Smart Response XE Re-purposed into Arduboy

(serisman) #363

Ahh… that sucks, although having a more accurate progress bar is useful.

I have been able to make a bit of progress on reducing upload speed, but it still seems slower than it should. When I started, it was taking around 52 seconds to erase/write/verify around 11 kB of flash. After removing or reducing a lot of the delays (in the Arduino sketch), I got it down to around 38 seconds.

I think we are running into a limitation on how fast data can be sent over the debug interface. The program writes a page worth (2 kB) of data to the XDATA memory a (64 byte) packet at a time. Then, it writes a cpu code bundle to XDATA memory that reads the page of data from XDATA and writes it to flash. Then it points the CPU at the program in memory, and starts it up. It will halt at the end of the cpu code, and the program is waiting for the cpu to be halted before continuing with another command.

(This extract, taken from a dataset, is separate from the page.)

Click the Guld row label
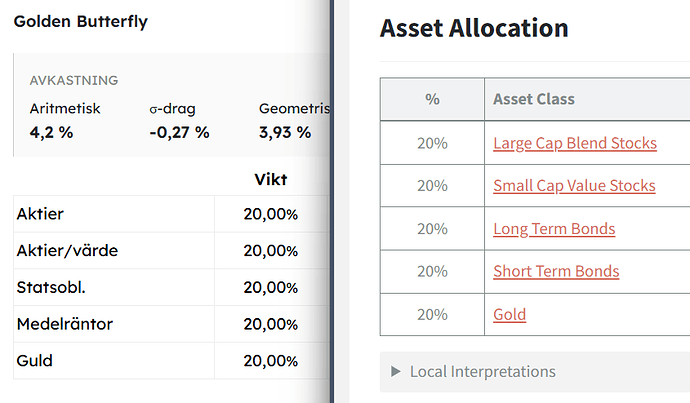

For each (64 byte) packet, in addition to setting up the address at the beginning of a packet, writing each byte (in a loop) to XDATA memory takes seven 8-bit writes (plus three 8-bit reads). It executes (3) debug/cpu instructions:

  • [0x56,0x74,0x(byte)] - MOV A, #byte; // write byte to accumulator
  • [0x55,0xF0] - MOVX @DPTR, A; // write accumulator to XDATA based on pointer location
  • [0x55,0xA3] - INC DPTR; // increment pointer location

We are bit-banging the debug interface which means we are not transferring data as quickly as we could be, but even still, this doesn’t seem like a very efficient way of programing flash.

There is a faster way of doing this on newer CC25xx devices using DMA, but unfortunately it looks like the CC2430 doesn’t support using the debug interface as a DMA source. :frowning:

(serisman) #364

Ok, I figured out how to get a MAJOR speed improvement…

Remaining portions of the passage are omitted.